Seconde moitié du XIXe siècle – début du XXe siècle
Bois, pigments et kaolin
27 cm
Provenance
Collection privée, Paris
Dalton Somaré, Milan
Collection Anna et Vittorio M. Carini, Bergame
Art Lumbu et masques du Gabon méridional
Les masques du Gabon méridional, en particulier ceux attribués aux peuples Lumbu et Punu, constituent l’une des expressions les plus raffinées de l’Art Africain d’Afrique centrale. Utilisés dans des contextes rituels liés aux sociétés secrètes et aux cultes ancestraux, ils ont pour fonction de mettre en relation le monde des vivants et celui des esprits.
Ce masque Lumbu de danse mukuyi, datable entre la fin du XIXe siècle et le début du XXe, était utilisé dans les rites de la société initiatique Mwiri. Il était porté par des danseurs masculins qui incarnaient des figures féminines idéalisées, selon une tradition répandue dans plusieurs cultures d’Afrique centrale et occidentale.

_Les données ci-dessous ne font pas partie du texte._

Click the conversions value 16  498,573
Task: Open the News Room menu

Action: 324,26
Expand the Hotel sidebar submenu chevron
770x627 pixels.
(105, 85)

La figure représentée exprime une féminité idéalisée, souvent interprétée comme l’effigie d’une jeune femme en deuil ou en attente de maternité. Le visage blanchi au kaolin évoque à la fois le monde spirituel, la mémoire des ancêtres et une qualité de beauté sereine. La coiffure à coques, appelée mitooki, est un élément important de cette iconographie et renvoie aux critères esthétiques et sociaux de la région.
La surface claire, les volumes équilibrés et la retenue de l’expression confèrent au masque une présence méditative. Dans le contexte rituel, l’image n’était pas perçue comme un portrait, mais comme une apparition spirituelle, rendue vivante par la danse, le costume et la musique.
Forme, coiffure et présence rituelle
Le visage se distingue par son harmonie compositionnelle et par une grande finesse sculpturale. Les yeux en amande, au caractère introspectif, confèrent au masque une expression suspendue et méditative, typique des plus hautes productions Lumbu et Punu.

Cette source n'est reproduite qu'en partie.